Deputy Premier of South Australia
- In office 7 July 1998 – 22 October 2001
- Premier: John Olsen
- Preceded by: Graham Ingerson
- Succeeded by: Dean Brown

Leader of the Opposition in South Australia
- In office 5 March 2002 – 29 March 2006
- Deputy: Dean Brown Iain Evans
- Preceded by: Mike Rann
- Succeeded by: Iain Evans

Leader of the South Australian Liberal Party
- In office 22 October 2001 – 29 March 2006
- Deputy: Dean Brown Iain Evans
- Preceded by: John Olsen
- Succeeded by: Iain Evans

Deputy Leader of the South Australian Liberal Party
- In office 7 July 1998 – 22 October 2001
- Leader: John Olsen
- Preceded by: Graham Ingerson
- Succeeded by: Dean Brown

Minister for Primary Industries
- In office 9 December 1999 – 4 December 2001
- Preceded by: Caroline Schaefer
- Succeeded by: Office abolished
- In office 22 December 1995 – 20 October 1997
- Preceded by: Dale Baker
- Succeeded by: Caroline Schaefer

Minister for Tourism
- In office 22 October 2001 – 4 December 2001
- Preceded by: Joan Hall
- Succeeded by: Martin Hamilton-Smith

Minister for Regional Development
- In office 9 December 1999 – 5 March 2002
- Preceded by: Office established
- Succeeded by: Terry Roberts

Minister for Minerals and Energy
- In office 9 December 1999 – 14 February 2000
- Preceded by: Dale Baker
- Succeeded by: Wayne Matthew

Member of the South Australian Parliament for Frome
- In office 11 December 1993 – 12 November 2008
- Preceded by: Seat created
- Succeeded by: Geoff Brock

Personal details
- Born: Robert Gerard Kerin 4 January 1954 (age 72) Crystal Brook, South Australia, Australia
- Party: Liberal Party of Australia (SA)

= Rob Kerin =

Australian politician

Robert Gerard Kerin (born 4 January 1954) is a former South Australian politician who was the Premier of South Australia from 22 October 2001 to 5 March 2002, representing the South Australian Division of the Liberal Party of Australia. He was also Deputy Premier of South Australia from 7 July 1998 until he became Premier and, after losing government, leader of the opposition until after the 2006 election.

==Early life==
Born to parents Maurice and Molly Kerin in Crystal Brook, Kerin attended the Adelaide Catholic secondary school, Sacred Heart College Senior.

==Parliament==
Kerin was elected to parliament in 1993 as the member for the mid-north rural electoral district of Frome. Between 1995 and 2001 he held various ministries in the Brown and Olsen governments: Primary Industries, Natural Resources and Regional Development, Minerals and Energy, State Development, Tourism and Multicultural Affairs. Following the resignation of Deputy Premier Graham Ingerson in 1998, Kerin succeeded him.

===Premier===
Olsen was forced to resign from the premiership after misleading parliament which would come to be known as the Motorola affair. Kerin narrowly defeated former premier Dean Brown to become Liberal leader and premier. Brown was given the role of deputy premier.

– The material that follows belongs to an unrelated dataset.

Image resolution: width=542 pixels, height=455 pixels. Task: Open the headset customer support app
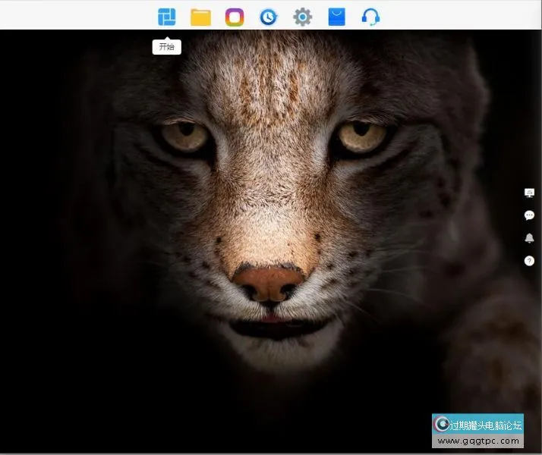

Kerin took office less than six months before the 2002 election. At that election, Labor took two seats from the Liberals, one seat short of victory. The result was another hung parliament. While Labor was now only one seat short of a majority as opposed to the Liberals now four seats short of a majority, the Liberals won 50.9 percent of the two-party vote. The balance of power rested with four conservative crossbenchers—one National and three independents. They were initially expected to support the Liberals, allowing Kerin to stay in office with a minority government.

However, in a surprise move, Peter Lewis, who had since been elected as an independent after being expelled from the Liberals in 2000, announced that he and his fellow crossbenchers would support the ALP and its leader Mike Rann to form minority government; in return, Lewis himself wanted to be made Speaker of the House of Assembly. When Kerin learned this, he argued that the Liberals still had a mandate to govern since they had won a majority of the two-party vote. He intended to stay in office unless Rann demonstrated he had a working majority on the floor of the Assembly. On paper, Kerin was well within his rights to take this course of action; convention in the Westminster system gives the incumbent first minister the first opportunity to form a government when no party has a clear majority.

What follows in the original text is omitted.